From Points to Clouds

Learning Robust Semantic Distributions for Vision-Language Prompting

Overview

While Multimodal Prompt Learning (MPL) effectively adapts Vision-Language Models, optimizing a single static point representation can be limited by base-class overfitting and training instability. Furthermore, addressing this via external Large Language Models (LLMs) often introduces additional computational overhead and reliance on external priors.

To overcome these limitations endogenously, we propose Points-to-Clouds (P2C), a novel LLM-free framework that reframes prompt learning as a dynamic denoising task.
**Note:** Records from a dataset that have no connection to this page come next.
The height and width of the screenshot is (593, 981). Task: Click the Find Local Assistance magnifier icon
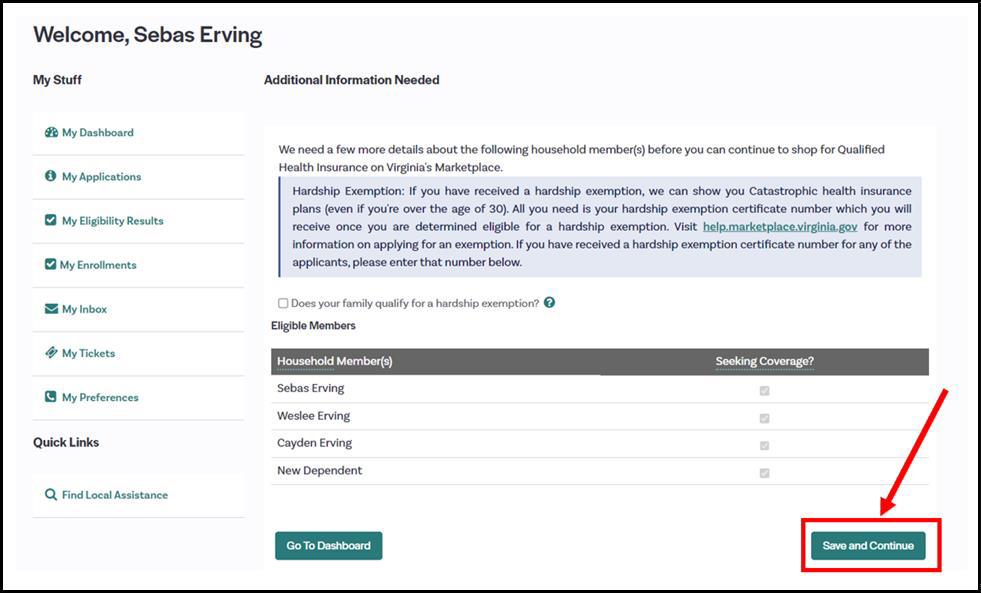click(x=51, y=495)
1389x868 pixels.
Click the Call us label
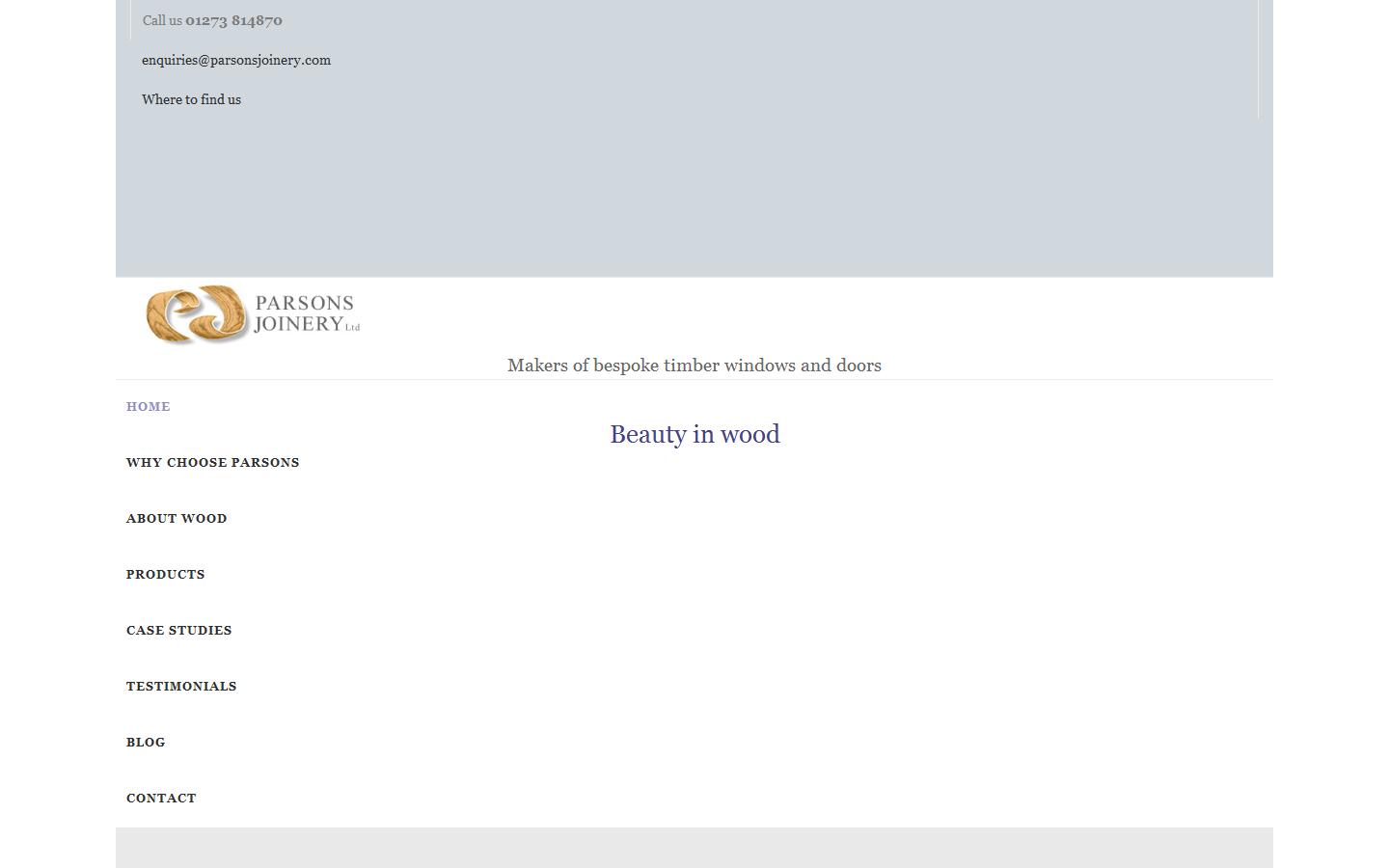pyautogui.click(x=162, y=19)
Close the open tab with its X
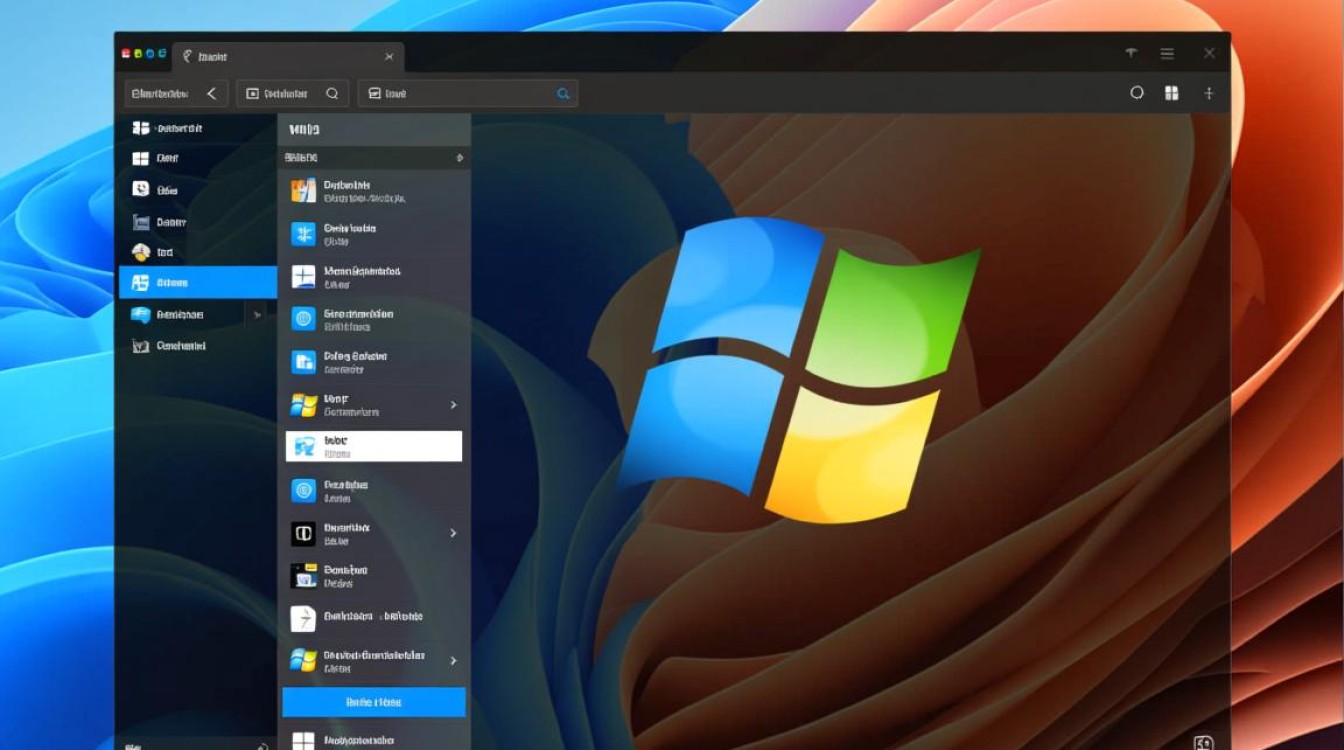1344x750 pixels. (x=389, y=56)
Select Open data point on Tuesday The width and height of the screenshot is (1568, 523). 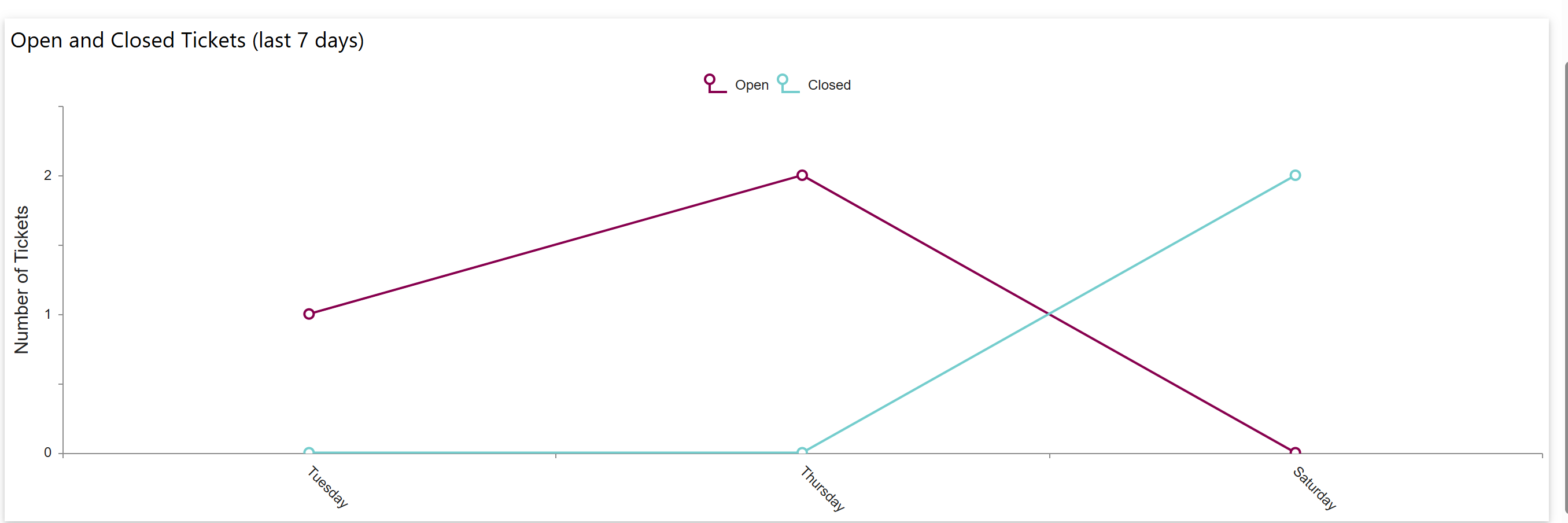point(309,314)
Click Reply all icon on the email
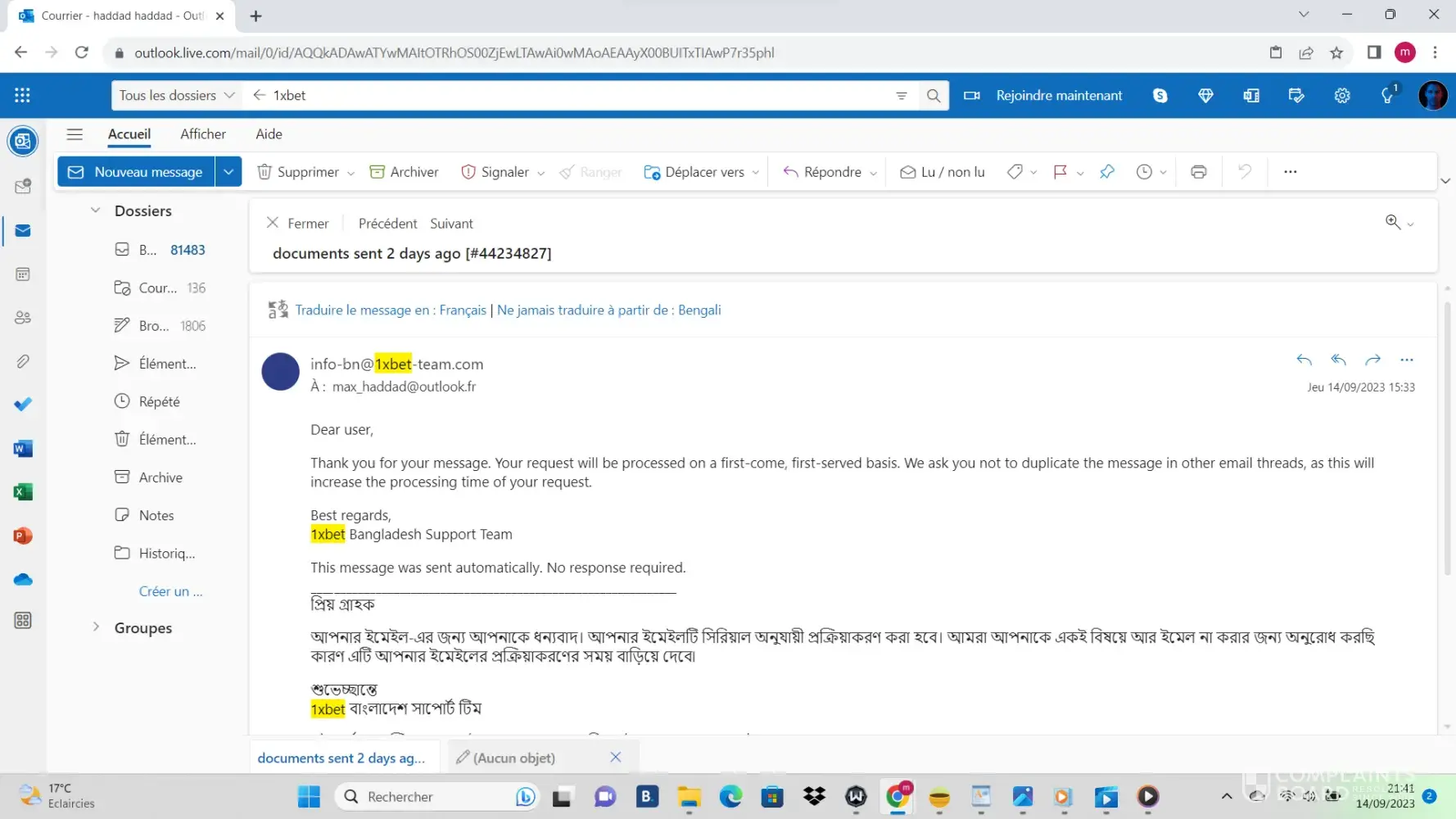 [x=1338, y=360]
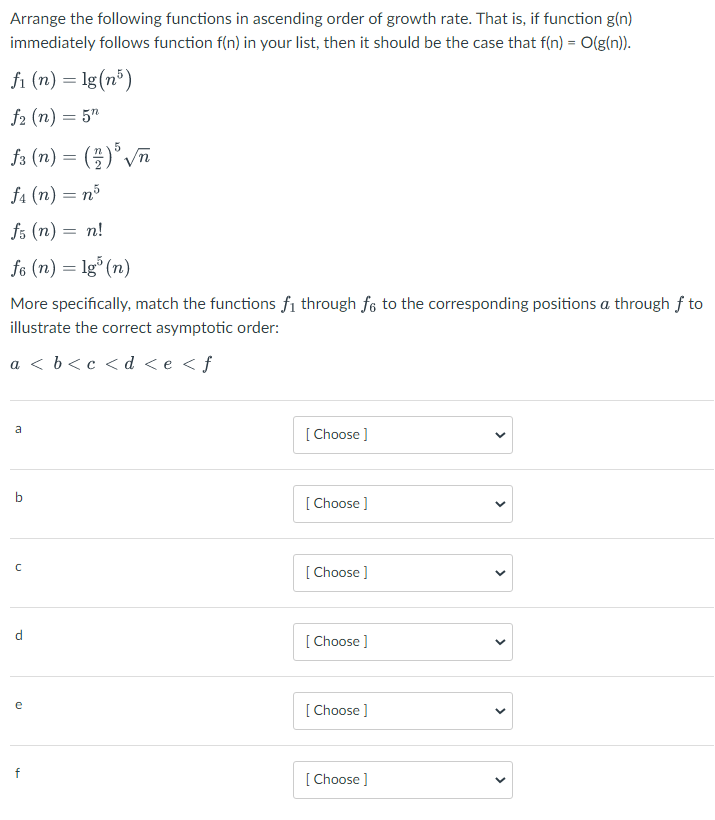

P2C transitions from learning a deterministic point to a continuous semantic cloud via a dual denoising mechanism.

P2C Architecture Overview

Key Contributions

1. Endogenous and LLM-Free

P2C fundamentally challenges the reliance on external explicit knowledge (e.g., querying LLMs for attribute generation). It learns a robust semantic region entirely from within, ensuring scalability and preventing hallucinations in specialized domains.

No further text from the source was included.